What to do: Wherever the line with "Capsules (47, 1867)" sits in the listing below, transcribe from it up to and including the line with "Tren Game Slot", exactly, and leave the remaining lines out.

Records for the task:
--------------------------------

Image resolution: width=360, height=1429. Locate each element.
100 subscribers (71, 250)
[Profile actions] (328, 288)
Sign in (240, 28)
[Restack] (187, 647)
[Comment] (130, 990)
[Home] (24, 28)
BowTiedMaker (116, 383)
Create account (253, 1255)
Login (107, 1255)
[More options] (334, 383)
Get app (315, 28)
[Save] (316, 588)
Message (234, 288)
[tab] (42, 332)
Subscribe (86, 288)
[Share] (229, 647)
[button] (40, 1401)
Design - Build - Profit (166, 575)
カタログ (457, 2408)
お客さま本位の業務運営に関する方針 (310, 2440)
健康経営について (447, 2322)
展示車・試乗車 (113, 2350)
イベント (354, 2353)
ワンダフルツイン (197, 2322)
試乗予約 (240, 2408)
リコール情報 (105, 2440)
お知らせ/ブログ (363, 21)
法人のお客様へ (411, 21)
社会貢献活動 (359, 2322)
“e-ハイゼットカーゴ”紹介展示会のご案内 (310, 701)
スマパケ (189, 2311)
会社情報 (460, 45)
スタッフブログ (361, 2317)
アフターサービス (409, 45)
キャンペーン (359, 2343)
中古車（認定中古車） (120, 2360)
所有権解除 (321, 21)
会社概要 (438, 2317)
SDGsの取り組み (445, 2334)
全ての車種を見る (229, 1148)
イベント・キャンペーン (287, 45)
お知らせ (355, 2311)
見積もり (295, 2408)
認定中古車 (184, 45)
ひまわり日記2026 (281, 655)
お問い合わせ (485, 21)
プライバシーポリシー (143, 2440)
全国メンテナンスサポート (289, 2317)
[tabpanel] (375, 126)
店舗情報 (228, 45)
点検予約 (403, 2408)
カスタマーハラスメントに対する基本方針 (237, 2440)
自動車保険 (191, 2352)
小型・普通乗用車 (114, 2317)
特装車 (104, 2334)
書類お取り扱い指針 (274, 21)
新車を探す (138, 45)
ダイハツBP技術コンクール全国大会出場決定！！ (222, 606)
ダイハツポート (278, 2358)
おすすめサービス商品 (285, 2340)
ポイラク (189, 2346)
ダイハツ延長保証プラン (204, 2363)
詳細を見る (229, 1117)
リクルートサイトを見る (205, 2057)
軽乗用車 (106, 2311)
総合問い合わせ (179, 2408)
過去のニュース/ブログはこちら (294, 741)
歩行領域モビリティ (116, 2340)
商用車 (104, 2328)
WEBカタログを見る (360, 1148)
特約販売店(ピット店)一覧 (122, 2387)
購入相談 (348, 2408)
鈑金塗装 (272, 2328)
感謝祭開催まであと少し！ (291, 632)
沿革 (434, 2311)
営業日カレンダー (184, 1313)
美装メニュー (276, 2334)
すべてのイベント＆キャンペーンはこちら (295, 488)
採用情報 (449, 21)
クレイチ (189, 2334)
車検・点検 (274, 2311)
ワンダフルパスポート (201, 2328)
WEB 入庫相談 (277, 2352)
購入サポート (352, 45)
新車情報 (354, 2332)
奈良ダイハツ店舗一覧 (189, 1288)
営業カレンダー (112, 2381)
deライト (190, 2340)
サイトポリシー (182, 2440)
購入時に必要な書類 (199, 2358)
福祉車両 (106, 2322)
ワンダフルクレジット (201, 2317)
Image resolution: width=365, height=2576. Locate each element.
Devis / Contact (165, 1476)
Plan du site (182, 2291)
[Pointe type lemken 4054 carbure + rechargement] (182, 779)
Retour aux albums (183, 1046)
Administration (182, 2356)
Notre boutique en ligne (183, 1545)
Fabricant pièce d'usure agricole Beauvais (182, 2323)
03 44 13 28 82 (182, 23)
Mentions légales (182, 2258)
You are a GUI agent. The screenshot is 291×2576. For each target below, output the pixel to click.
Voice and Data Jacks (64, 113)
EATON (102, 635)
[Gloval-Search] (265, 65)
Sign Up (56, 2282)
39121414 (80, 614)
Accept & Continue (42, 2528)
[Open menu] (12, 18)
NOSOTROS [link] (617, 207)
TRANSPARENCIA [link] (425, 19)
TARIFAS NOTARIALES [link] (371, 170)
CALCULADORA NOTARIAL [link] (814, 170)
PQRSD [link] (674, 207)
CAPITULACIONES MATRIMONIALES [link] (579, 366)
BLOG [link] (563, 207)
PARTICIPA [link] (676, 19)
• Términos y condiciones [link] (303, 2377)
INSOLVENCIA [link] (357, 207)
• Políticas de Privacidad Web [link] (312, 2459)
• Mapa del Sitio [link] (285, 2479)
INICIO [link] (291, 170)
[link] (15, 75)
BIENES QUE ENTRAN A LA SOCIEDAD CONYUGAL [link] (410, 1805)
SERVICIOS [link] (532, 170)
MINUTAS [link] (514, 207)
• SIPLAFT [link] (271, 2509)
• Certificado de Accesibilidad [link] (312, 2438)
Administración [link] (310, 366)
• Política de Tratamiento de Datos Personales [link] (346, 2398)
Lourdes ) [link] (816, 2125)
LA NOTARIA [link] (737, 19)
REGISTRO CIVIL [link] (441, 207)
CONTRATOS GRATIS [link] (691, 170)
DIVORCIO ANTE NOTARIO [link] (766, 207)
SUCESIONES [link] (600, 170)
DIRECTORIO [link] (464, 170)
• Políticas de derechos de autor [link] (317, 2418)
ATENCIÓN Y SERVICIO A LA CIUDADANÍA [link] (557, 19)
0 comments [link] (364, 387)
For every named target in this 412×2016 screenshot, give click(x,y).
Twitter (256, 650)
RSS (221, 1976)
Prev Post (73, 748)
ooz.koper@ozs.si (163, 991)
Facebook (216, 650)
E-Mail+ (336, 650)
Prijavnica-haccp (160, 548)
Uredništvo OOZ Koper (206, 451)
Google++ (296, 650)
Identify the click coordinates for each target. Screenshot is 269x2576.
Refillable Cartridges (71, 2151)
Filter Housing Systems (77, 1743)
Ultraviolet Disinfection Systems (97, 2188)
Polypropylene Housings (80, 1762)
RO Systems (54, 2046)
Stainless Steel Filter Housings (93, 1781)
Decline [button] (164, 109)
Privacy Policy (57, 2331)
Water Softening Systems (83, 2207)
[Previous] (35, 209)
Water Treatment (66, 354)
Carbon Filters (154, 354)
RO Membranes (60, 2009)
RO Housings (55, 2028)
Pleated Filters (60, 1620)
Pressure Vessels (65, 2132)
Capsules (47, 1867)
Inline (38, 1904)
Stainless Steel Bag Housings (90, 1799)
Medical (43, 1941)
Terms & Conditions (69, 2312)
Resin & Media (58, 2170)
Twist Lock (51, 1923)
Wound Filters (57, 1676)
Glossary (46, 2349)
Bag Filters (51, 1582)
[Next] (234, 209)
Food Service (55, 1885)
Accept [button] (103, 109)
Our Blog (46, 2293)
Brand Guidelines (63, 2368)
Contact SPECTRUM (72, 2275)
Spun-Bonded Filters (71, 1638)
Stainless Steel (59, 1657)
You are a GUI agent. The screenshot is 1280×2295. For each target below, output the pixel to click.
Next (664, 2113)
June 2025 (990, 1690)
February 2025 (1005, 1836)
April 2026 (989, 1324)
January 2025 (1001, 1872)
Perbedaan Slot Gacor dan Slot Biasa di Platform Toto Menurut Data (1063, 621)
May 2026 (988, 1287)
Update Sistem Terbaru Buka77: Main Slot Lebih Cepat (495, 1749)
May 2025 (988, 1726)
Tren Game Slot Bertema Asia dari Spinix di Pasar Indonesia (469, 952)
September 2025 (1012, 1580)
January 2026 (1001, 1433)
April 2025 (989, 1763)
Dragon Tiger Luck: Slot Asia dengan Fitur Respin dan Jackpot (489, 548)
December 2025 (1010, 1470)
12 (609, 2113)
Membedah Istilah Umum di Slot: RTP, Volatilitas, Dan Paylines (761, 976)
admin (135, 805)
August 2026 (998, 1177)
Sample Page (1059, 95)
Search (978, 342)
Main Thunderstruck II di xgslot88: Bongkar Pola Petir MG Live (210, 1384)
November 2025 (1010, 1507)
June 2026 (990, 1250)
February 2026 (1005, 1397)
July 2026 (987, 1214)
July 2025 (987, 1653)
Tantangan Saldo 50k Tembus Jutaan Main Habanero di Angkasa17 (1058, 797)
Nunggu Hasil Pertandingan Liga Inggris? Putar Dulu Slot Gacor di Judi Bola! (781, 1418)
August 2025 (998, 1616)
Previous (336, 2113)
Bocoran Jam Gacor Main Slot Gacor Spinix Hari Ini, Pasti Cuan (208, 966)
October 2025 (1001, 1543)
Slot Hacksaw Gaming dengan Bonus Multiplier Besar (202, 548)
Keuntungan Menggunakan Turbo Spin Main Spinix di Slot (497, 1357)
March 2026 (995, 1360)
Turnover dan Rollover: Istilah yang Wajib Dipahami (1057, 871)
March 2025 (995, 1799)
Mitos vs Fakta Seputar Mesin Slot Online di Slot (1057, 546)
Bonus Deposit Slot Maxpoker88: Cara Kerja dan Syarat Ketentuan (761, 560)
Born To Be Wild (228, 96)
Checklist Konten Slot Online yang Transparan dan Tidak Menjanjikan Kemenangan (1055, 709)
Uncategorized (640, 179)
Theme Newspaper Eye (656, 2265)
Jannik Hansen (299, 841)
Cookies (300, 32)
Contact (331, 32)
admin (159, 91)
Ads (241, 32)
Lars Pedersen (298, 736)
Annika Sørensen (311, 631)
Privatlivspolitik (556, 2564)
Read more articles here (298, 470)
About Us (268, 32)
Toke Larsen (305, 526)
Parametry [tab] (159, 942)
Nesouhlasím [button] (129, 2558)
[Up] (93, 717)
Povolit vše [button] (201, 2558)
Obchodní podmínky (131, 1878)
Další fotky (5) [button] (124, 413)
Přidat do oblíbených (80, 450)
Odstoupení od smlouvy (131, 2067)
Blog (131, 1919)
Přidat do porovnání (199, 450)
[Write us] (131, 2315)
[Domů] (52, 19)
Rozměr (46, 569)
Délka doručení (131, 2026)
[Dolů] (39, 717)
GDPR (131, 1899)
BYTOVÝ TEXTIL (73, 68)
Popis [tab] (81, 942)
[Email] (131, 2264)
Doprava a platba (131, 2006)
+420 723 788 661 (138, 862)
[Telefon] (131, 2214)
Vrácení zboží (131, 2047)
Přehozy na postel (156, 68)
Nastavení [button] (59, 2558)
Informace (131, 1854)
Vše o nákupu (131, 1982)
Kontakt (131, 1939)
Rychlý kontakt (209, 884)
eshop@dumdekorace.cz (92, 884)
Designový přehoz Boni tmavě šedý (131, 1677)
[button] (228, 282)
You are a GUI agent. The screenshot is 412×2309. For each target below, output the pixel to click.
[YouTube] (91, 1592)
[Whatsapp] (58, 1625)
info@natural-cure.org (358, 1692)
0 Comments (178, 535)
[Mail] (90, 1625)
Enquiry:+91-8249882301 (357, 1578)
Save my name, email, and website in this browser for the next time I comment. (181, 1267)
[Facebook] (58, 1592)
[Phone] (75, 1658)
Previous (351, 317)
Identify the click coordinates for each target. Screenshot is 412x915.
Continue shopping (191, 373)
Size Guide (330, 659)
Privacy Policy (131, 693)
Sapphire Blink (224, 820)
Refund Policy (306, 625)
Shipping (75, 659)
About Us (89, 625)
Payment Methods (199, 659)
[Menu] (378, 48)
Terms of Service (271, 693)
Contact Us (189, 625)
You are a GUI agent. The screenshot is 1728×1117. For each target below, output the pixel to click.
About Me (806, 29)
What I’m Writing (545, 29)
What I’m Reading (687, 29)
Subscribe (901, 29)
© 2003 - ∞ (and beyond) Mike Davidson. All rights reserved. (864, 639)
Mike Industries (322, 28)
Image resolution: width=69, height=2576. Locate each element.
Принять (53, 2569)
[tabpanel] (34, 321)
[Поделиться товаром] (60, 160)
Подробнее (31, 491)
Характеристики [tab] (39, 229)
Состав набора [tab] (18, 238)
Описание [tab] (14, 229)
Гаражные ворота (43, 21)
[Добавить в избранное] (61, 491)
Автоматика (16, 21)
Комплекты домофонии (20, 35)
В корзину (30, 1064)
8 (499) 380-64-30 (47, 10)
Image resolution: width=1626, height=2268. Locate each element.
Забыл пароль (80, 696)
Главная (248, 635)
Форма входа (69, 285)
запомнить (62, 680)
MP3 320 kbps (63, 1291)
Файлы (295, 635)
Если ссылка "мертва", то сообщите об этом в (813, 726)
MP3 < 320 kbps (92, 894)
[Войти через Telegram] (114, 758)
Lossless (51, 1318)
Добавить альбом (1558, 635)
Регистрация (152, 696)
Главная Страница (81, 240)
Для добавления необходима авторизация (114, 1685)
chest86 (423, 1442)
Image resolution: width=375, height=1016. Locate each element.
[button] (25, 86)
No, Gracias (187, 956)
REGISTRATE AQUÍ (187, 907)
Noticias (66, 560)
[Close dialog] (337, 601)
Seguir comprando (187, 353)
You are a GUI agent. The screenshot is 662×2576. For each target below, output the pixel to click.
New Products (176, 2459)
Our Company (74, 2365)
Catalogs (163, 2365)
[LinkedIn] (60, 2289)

--------------------------------

Answer box:
Capsules (47, 1867)
Inline (38, 1904)
Stainless Steel Bag Housings (90, 1799)
Medical (43, 1941)
Terms & Conditions (69, 2312)
Resin & Media (58, 2170)
Twist Lock (51, 1923)
Wound Filters (57, 1676)
Glossary (46, 2349)
Bag Filters (51, 1582)
[Next] (234, 209)
Food Service (55, 1885)
Accept [button] (103, 109)
Our Blog (46, 2293)
Brand Guidelines (63, 2368)
Contact SPECTRUM (72, 2275)
Spun-Bonded Filters (71, 1638)
Stainless Steel (59, 1657)
You are a GUI agent. The screenshot is 1280×2295. For each target below, output the pixel to click.
Next (664, 2113)
June 2025 (990, 1690)
February 2025 (1005, 1836)
April 2026 (989, 1324)
January 2025 (1001, 1872)
Perbedaan Slot Gacor dan Slot Biasa di Platform Toto Menurut Data (1063, 621)
May 2026 (988, 1287)
Update Sistem Terbaru Buka77: Main Slot Lebih Cepat (495, 1749)
May 2025 (988, 1726)
Tren Game Slot Bertema Asia dari Spinix di Pasar Indonesia (469, 952)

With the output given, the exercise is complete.